In the past year we have been using a tool from the work of Margaret Wheatley called ‘the six circles model’ or as some refer to it, ‘above and below the green line.’ It is a simple visual to use in a planning discussion or any meeting that helps focus people’s attention on both the rational (technical, operational) and the non-rational (cultural, psychological) dimensions of your work. There are many possible versions of the tool, and here is one that we have used:
More than one team we are working with has been using this tool or a similar version to sharpen their hiring practices.

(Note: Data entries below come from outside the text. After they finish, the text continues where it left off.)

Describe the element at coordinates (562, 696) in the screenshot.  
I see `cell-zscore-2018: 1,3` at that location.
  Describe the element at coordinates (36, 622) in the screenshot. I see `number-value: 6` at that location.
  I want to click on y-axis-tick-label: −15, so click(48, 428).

This is an exciting development where we see an integrated approach being applied to a practical problem that has received a lot of attention in policy discussion – the teacher and broader staff pipeline – without much attention to the complex, below the green line issues.
One central office spoke of “hiring below the green line” because they are tired of staff with apparently strong technical skills that are unable to develop new solutions that meet the real needs of students and families or to lead real change. Here are some key points that came out of their discussion:
Don’t ask the typical questions. Downplay the operational questions, many of these can be answered through the resume, and get to issues of belief, commitment, and passion. Look for how the interviewee responds to even being asked such questions – are they thrown for a loop, do they give canned answers, do they speak in a way that resonates with your gut?
Keep your organization’s story front and center. Your school or district is or should be continually creating its mission-based story, one that clarifies your larger purpose and inspires your people. How does what the interviewee say fit into that story? What questions can help you make that assessment?
Turn the hiring process into an org development process. The process of coming up with ‘below the green line’ questions can help your team get more clarity around the relational, cultural, and story-based (mythic) qualities you are trying to foster.
Careful of people who talk the walk. This interview focus has its pitfalls, and one is that some people may be good at talking this talk but not walking the walk, or not putting the passion into action. Be sure to probe how the passion translates into teaching and learning, instructional practice, and other aspects of student impact. It’s not equity if student outcomes don’t change.
P.S. Why a green line? Apparently it’s what the evolutionary biologists call a QWERTY development, from the top row of the keyboard, meaning an inefficient or random seeming development that was contingent on the available resources and survives to seem normal. In the brainstorming session where Wheatley and colleagues came up with this diagram, the green marker was just the one that was handy. There is no special meaning to the color of the line.